Your instructions =
Please update the rows between the lines holding "Instructions [310, 125]" and "center [635, 620].", inclusive, so that "season" becomes "harvest". Write out only those lines, with everything else in them unchanged.

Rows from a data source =
^^^^^^^^

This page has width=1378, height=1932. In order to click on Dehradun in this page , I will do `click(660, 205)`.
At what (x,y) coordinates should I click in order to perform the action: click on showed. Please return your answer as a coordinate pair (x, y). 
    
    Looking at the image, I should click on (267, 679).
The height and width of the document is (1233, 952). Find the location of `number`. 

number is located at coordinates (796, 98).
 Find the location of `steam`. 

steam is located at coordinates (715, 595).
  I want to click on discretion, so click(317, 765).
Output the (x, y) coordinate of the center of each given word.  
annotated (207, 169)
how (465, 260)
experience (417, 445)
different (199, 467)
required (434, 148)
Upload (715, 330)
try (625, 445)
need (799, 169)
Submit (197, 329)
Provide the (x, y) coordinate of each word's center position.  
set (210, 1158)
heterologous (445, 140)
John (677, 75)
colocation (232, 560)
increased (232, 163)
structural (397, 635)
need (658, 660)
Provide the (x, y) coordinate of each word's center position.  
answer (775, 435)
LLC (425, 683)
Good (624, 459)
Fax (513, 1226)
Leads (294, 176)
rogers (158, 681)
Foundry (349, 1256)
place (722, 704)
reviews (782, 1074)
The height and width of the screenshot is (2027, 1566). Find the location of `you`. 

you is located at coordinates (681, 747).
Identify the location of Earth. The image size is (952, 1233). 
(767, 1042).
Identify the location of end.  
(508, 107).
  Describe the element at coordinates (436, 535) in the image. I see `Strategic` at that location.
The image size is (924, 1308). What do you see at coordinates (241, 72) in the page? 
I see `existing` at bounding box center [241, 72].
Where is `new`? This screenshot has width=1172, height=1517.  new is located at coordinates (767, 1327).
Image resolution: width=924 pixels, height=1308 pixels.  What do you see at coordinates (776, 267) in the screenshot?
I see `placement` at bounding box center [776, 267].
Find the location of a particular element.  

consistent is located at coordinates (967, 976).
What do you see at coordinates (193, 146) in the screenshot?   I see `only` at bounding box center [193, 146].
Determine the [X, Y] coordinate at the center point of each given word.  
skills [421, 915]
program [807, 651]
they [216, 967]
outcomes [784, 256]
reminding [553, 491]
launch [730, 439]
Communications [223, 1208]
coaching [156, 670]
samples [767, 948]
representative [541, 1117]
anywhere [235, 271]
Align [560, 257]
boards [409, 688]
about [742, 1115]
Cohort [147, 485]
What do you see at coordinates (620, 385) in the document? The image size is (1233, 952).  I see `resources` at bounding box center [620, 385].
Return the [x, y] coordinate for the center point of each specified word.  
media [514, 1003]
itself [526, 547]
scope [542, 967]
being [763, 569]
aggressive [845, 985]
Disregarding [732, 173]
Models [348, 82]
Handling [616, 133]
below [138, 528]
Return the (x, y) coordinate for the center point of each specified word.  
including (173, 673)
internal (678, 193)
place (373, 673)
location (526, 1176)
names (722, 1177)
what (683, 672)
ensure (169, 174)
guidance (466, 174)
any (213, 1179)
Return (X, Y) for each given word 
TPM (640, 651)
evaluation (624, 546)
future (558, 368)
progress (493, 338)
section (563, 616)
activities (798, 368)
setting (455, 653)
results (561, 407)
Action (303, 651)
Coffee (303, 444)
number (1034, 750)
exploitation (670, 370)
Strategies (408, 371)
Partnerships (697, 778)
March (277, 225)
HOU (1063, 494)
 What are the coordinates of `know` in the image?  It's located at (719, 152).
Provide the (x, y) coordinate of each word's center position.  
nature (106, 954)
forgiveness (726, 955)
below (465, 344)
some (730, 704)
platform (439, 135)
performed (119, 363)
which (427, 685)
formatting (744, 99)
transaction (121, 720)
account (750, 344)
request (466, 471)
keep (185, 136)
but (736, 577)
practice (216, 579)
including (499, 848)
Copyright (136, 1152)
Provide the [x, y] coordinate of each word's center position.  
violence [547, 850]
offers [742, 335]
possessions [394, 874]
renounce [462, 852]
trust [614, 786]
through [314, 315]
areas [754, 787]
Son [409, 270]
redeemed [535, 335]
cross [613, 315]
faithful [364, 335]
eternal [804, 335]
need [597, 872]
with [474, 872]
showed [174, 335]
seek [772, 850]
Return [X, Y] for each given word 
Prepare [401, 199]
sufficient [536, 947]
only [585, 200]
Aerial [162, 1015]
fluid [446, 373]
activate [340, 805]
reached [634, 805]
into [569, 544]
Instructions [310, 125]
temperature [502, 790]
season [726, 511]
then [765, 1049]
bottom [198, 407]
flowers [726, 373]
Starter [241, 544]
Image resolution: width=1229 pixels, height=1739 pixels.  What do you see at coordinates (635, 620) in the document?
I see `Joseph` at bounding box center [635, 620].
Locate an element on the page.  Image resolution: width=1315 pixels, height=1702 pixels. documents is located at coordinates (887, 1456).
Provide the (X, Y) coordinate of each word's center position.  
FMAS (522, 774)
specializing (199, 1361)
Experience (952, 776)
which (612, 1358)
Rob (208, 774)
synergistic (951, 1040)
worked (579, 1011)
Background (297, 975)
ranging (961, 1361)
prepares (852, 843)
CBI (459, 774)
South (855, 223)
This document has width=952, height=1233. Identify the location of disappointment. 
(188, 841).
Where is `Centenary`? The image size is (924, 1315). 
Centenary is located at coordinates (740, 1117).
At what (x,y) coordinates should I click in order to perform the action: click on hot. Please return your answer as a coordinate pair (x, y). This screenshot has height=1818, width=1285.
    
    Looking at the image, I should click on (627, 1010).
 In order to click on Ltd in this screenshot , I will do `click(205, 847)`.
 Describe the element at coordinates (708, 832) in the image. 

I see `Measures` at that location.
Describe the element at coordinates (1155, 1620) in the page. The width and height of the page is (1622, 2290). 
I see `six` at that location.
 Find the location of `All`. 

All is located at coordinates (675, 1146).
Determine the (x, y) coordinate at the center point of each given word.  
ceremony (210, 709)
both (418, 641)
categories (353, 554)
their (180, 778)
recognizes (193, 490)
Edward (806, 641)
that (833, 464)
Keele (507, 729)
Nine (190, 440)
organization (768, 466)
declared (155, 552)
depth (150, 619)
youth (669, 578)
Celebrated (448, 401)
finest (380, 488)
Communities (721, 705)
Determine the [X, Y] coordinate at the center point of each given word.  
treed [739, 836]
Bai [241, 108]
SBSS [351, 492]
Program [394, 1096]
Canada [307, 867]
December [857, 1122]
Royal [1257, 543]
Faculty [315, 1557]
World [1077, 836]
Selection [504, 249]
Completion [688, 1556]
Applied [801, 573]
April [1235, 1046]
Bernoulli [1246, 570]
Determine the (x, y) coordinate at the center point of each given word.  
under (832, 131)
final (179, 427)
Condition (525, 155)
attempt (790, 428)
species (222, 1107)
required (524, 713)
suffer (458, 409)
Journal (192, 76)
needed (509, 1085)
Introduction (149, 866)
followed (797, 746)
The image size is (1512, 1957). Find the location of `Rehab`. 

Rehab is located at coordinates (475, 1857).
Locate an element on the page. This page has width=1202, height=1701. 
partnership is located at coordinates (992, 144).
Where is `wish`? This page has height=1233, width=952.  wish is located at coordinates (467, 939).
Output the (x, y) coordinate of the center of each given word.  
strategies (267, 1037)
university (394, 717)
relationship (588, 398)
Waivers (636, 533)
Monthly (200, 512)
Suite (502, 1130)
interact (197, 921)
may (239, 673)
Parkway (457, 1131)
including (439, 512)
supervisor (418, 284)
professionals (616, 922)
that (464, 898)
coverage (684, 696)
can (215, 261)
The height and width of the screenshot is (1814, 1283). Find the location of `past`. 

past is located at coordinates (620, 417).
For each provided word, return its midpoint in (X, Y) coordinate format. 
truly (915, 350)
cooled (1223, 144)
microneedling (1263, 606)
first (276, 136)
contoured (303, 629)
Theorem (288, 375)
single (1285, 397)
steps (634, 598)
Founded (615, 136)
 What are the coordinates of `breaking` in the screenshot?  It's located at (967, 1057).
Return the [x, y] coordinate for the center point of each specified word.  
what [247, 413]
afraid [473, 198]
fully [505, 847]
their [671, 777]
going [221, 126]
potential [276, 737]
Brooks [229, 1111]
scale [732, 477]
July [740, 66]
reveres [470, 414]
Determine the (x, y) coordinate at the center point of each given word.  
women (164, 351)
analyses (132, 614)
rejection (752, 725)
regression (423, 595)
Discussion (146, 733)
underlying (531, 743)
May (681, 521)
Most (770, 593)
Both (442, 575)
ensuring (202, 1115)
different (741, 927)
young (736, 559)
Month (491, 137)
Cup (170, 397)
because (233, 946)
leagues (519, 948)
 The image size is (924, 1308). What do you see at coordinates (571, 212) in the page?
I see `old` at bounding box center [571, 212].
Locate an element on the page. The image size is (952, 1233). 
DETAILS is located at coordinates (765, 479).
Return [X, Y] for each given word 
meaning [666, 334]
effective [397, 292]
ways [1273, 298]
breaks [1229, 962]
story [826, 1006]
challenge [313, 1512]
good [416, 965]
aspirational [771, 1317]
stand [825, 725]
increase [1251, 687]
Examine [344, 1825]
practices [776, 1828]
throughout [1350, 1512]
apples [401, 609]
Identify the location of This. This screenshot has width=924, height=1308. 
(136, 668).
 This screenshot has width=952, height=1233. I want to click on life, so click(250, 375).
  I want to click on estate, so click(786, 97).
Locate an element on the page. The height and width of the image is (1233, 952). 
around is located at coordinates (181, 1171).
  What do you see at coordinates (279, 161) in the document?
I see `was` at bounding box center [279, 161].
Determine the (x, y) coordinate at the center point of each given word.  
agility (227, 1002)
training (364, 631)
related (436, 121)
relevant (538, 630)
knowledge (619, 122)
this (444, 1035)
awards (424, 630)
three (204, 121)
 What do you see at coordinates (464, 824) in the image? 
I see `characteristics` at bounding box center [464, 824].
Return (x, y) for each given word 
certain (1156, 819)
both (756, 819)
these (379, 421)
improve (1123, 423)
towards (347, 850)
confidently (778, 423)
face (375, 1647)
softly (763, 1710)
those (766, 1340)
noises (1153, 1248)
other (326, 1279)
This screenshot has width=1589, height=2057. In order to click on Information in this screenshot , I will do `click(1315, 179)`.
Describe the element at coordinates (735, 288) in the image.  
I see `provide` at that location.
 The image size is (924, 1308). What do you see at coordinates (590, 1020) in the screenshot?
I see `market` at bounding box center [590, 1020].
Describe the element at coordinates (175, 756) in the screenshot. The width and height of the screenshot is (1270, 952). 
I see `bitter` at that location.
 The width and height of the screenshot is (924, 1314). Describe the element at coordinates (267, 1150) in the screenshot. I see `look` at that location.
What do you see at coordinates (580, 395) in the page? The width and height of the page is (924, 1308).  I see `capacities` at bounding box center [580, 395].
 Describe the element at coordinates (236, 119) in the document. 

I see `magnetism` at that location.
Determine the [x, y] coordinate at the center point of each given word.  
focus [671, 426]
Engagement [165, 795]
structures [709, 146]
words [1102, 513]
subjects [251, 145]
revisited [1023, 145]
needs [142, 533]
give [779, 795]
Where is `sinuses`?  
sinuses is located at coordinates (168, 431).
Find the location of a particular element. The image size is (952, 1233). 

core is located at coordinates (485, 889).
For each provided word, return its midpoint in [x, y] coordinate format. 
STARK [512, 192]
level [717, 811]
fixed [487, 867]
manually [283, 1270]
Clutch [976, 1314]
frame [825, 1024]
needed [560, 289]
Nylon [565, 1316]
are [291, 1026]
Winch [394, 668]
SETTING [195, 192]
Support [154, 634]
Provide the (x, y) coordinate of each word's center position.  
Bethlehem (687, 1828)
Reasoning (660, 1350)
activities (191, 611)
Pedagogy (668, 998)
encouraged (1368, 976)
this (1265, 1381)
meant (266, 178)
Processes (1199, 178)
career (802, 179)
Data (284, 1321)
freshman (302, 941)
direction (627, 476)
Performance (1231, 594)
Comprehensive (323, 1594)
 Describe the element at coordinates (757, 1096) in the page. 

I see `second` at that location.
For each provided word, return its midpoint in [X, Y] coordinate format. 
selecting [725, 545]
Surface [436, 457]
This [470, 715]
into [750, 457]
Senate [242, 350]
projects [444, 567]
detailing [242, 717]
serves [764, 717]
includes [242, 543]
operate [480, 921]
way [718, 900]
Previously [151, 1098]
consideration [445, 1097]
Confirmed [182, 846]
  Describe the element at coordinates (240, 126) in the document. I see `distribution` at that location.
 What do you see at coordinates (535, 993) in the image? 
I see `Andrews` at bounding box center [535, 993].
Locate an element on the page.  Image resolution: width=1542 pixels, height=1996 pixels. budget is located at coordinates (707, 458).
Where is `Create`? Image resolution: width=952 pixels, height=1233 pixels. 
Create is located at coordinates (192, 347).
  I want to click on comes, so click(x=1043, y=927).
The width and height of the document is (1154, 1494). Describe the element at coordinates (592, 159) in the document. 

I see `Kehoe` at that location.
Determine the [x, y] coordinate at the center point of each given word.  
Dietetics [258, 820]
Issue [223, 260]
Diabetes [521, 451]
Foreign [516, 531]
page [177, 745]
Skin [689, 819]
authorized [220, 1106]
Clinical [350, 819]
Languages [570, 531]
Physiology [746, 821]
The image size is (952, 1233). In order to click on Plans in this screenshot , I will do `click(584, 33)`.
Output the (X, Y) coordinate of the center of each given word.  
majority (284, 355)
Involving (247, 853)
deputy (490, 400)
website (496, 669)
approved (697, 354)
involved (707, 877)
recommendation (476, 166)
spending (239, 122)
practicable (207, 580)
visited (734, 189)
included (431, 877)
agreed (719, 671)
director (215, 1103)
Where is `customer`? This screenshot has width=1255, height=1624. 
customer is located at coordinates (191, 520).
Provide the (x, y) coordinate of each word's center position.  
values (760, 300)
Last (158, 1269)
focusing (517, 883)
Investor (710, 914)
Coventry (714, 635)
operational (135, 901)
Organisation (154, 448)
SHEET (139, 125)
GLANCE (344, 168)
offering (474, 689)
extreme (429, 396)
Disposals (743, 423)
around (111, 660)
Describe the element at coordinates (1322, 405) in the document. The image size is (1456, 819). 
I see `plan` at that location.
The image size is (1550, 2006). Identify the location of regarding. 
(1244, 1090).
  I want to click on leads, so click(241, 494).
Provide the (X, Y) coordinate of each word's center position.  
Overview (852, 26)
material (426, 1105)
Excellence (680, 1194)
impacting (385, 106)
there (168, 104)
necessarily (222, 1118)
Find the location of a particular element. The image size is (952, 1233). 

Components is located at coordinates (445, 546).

^^^^^^^^

Exercise output =
Instructions [310, 125]
temperature [502, 790]
harvest [726, 511]
then [765, 1049]
bottom [198, 407]
flowers [726, 373]
Starter [241, 544]
Image resolution: width=1229 pixels, height=1739 pixels.  What do you see at coordinates (635, 620) in the document?
I see `Joseph` at bounding box center [635, 620].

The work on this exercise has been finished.